At an early stage of the project the lack of available fatigue data for dielectromagnetic materials was identified as a potential disincentive for designers interested in producing new motors or electrical machines to take advantage of the benefits of the new materials. In order to remedy this situation, a programme of fatigue testing was initiated, beginning with the characterisation of existing materials. The programme consists of establishing S-N curves for two different families of dielectromagnetic materials using a resonant fatigue-testing machine, with samples oriented both parallel with and perpendicular to the pressing axis. The results from this part of the programme indicate that the endurance limit for iron-resin dielectromagnetic materials is higher in proportion to the tensile strength than is the case for conventional PM materials. The testing has also considered the effect of operating frequency on the fatigue behaviour of dielectromagnetic materials. It is the intention of the consortium that the results of the fatigue study should be placed in the public domain in order to foment the adoption of the new materials and technology.

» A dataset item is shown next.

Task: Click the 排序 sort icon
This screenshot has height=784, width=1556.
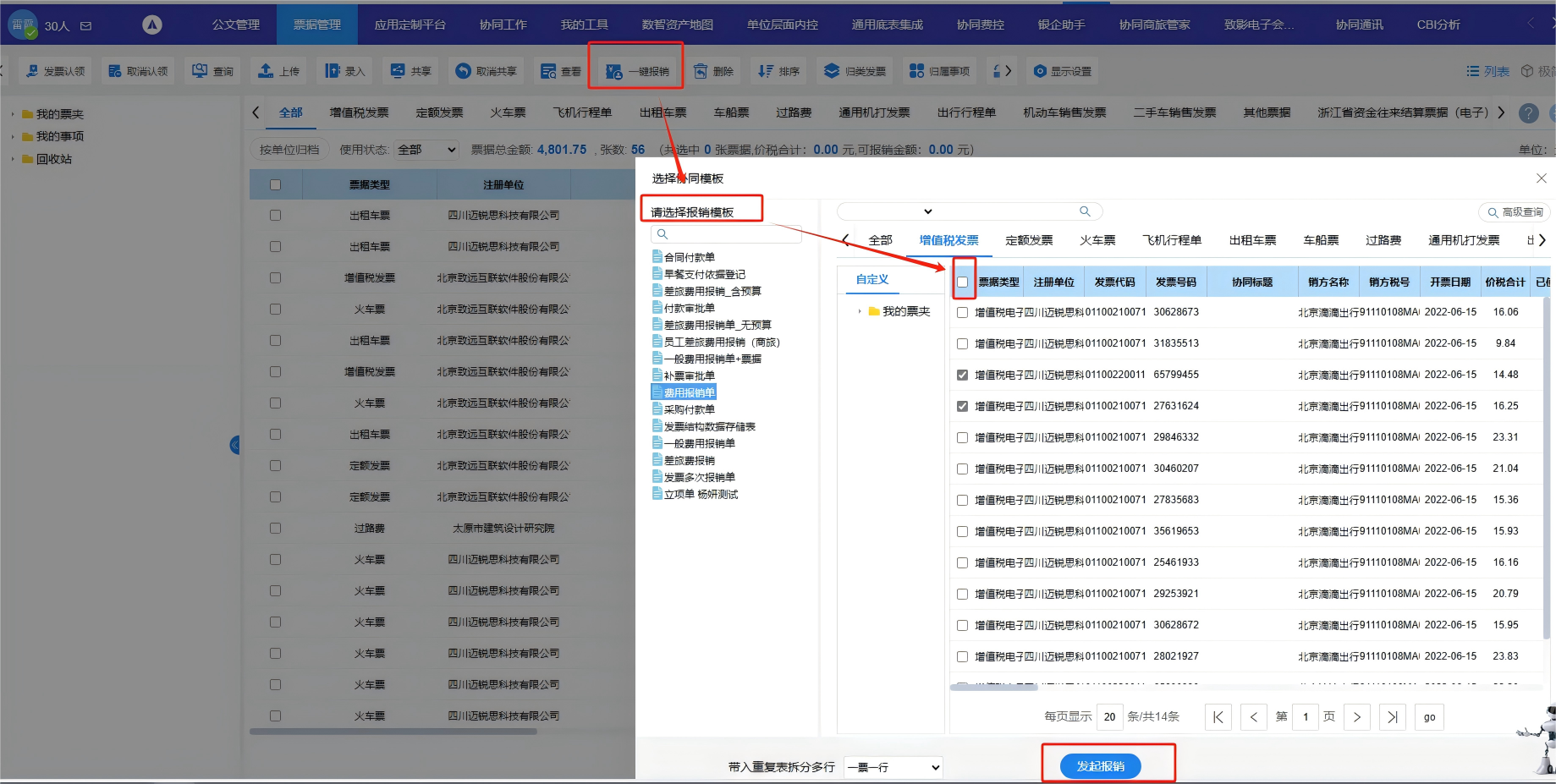Action: pyautogui.click(x=766, y=71)
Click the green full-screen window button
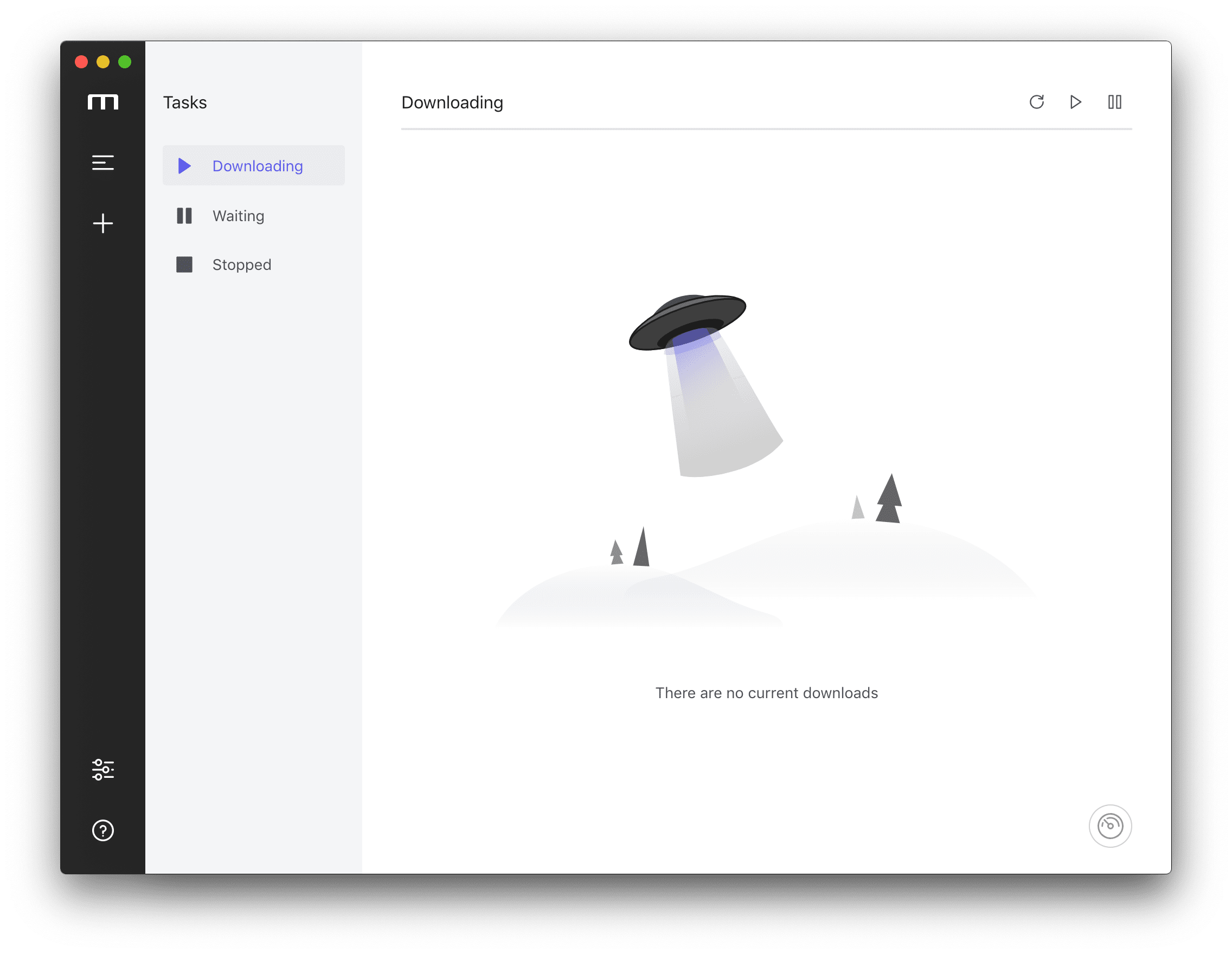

We have developed a novel method of dielectromagnetoic powder manufacture based on isolation of the fine dielectric uncoated iron particles by coarse dielectric coated ones. It allows for attaining better properties of dielectromagnetics (in comparison to the ones of dielectromagnetics made of a powder with particles all being coated) with maintaining low eddy current and hysteresis loss. Patent application for the protection of the method of improving the properties of dielectromagnetics mentioned above was applied to the European Patent Office.